* _WHAT YOU ARE ASKED TO DO_
Word for word, write out all of the entries that follow.

* _INPUT DATA_
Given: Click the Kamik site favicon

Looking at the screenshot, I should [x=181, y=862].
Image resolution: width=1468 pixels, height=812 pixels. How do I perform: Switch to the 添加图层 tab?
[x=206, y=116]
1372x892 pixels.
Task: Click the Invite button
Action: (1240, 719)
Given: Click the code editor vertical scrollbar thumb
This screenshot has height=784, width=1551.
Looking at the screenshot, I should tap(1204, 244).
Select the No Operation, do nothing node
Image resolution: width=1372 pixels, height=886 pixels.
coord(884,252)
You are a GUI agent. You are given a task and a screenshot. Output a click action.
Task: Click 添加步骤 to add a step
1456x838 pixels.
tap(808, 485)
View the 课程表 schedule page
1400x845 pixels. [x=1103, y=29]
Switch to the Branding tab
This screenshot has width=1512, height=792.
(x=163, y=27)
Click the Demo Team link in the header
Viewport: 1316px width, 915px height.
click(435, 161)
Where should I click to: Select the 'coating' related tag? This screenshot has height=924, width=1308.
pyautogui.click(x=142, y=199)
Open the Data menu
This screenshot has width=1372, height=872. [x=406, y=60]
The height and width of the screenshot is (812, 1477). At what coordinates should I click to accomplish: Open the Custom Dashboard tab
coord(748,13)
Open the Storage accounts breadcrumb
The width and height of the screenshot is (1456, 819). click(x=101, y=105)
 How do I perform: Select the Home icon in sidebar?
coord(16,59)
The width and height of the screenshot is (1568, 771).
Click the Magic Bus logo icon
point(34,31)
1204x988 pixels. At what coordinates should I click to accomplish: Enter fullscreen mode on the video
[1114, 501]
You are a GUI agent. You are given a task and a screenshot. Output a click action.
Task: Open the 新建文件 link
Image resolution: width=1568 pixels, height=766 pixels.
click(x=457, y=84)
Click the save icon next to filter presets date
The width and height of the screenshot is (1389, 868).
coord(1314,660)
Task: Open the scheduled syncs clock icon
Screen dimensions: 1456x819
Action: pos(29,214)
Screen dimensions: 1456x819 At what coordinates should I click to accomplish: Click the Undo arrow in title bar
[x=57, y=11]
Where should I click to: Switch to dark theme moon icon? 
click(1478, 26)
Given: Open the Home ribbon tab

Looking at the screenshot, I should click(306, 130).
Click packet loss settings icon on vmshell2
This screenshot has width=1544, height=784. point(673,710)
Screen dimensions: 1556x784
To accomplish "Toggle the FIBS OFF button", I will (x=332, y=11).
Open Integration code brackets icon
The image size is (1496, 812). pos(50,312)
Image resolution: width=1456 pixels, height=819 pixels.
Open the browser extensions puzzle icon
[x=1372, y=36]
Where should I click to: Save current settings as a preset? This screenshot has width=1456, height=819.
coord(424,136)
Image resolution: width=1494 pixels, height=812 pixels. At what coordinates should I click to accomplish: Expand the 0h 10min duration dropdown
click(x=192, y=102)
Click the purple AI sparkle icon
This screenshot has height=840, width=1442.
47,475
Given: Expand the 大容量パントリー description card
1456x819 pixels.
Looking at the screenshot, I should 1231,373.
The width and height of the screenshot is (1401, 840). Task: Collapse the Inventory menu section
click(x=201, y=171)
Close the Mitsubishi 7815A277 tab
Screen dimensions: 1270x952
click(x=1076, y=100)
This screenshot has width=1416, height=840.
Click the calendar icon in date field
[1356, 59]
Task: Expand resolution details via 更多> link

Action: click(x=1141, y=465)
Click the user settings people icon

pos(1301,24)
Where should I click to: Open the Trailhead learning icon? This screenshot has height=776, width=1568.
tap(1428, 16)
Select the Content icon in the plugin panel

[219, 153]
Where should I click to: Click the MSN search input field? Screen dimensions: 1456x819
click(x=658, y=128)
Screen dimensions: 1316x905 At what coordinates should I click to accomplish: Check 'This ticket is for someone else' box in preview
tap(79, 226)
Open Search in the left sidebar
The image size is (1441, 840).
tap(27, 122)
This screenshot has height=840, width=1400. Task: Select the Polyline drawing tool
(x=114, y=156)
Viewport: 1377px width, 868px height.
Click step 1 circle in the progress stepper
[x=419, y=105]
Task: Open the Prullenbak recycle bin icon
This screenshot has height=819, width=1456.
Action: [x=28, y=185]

* _SOLUTION BELOW_
Given: Click the Kamik site favicon

Looking at the screenshot, I should [x=181, y=862].
Image resolution: width=1468 pixels, height=812 pixels. How do I perform: Switch to the 添加图层 tab?
[x=206, y=116]
1372x892 pixels.
Task: Click the Invite button
Action: (1240, 719)
Given: Click the code editor vertical scrollbar thumb
This screenshot has height=784, width=1551.
Looking at the screenshot, I should tap(1204, 244).
Select the No Operation, do nothing node
Image resolution: width=1372 pixels, height=886 pixels.
coord(884,252)
You are a GUI agent. You are given a task and a screenshot. Output a click action.
Task: Click 添加步骤 to add a step
1456x838 pixels.
tap(808, 485)
View the 课程表 schedule page
1400x845 pixels. [x=1103, y=29]
Switch to the Branding tab
This screenshot has width=1512, height=792.
(x=163, y=27)
Click the Demo Team link in the header
Viewport: 1316px width, 915px height.
click(435, 161)
Where should I click to: Select the 'coating' related tag? This screenshot has height=924, width=1308.
pyautogui.click(x=142, y=199)
Open the Data menu
This screenshot has width=1372, height=872. [x=406, y=60]
The height and width of the screenshot is (812, 1477). At what coordinates should I click to accomplish: Open the Custom Dashboard tab
coord(748,13)
Open the Storage accounts breadcrumb
The width and height of the screenshot is (1456, 819). click(x=101, y=105)
 How do I perform: Select the Home icon in sidebar?
coord(16,59)
The width and height of the screenshot is (1568, 771).
Click the Magic Bus logo icon
point(34,31)
1204x988 pixels. At what coordinates should I click to accomplish: Enter fullscreen mode on the video
[1114, 501]
You are a GUI agent. You are given a task and a screenshot. Output a click action.
Task: Open the 新建文件 link
Image resolution: width=1568 pixels, height=766 pixels.
click(x=457, y=84)
Click the save icon next to filter presets date
The width and height of the screenshot is (1389, 868).
coord(1314,660)
Task: Open the scheduled syncs clock icon
Screen dimensions: 1456x819
Action: pos(29,214)
Screen dimensions: 1456x819 At what coordinates should I click to accomplish: Click the Undo arrow in title bar
[x=57, y=11]
Where should I click to: Switch to dark theme moon icon? 
click(1478, 26)
Given: Open the Home ribbon tab

Looking at the screenshot, I should click(306, 130).
Click packet loss settings icon on vmshell2
This screenshot has width=1544, height=784. point(673,710)
Screen dimensions: 1556x784
To accomplish "Toggle the FIBS OFF button", I will (x=332, y=11).
Open Integration code brackets icon
The image size is (1496, 812). pos(50,312)
Image resolution: width=1456 pixels, height=819 pixels.
Open the browser extensions puzzle icon
[x=1372, y=36]
Where should I click to: Save current settings as a preset? This screenshot has width=1456, height=819.
coord(424,136)
Image resolution: width=1494 pixels, height=812 pixels. At what coordinates should I click to accomplish: Expand the 0h 10min duration dropdown
click(x=192, y=102)
Click the purple AI sparkle icon
This screenshot has height=840, width=1442.
47,475
Given: Expand the 大容量パントリー description card
1456x819 pixels.
Looking at the screenshot, I should 1231,373.
The width and height of the screenshot is (1401, 840). Task: Collapse the Inventory menu section
click(x=201, y=171)
Close the Mitsubishi 7815A277 tab
Screen dimensions: 1270x952
click(x=1076, y=100)
This screenshot has width=1416, height=840.
Click the calendar icon in date field
[1356, 59]
Task: Expand resolution details via 更多> link

Action: click(x=1141, y=465)
Click the user settings people icon

pos(1301,24)
Where should I click to: Open the Trailhead learning icon? This screenshot has height=776, width=1568.
tap(1428, 16)
Select the Content icon in the plugin panel

[219, 153]
Where should I click to: Click the MSN search input field? Screen dimensions: 1456x819
click(x=658, y=128)
Screen dimensions: 1316x905 At what coordinates should I click to accomplish: Check 'This ticket is for someone else' box in preview
tap(79, 226)
Open Search in the left sidebar
The image size is (1441, 840).
tap(27, 122)
This screenshot has height=840, width=1400. Task: Select the Polyline drawing tool
(x=114, y=156)
Viewport: 1377px width, 868px height.
Click step 1 circle in the progress stepper
[x=419, y=105]
Task: Open the Prullenbak recycle bin icon
This screenshot has height=819, width=1456.
Action: [x=28, y=185]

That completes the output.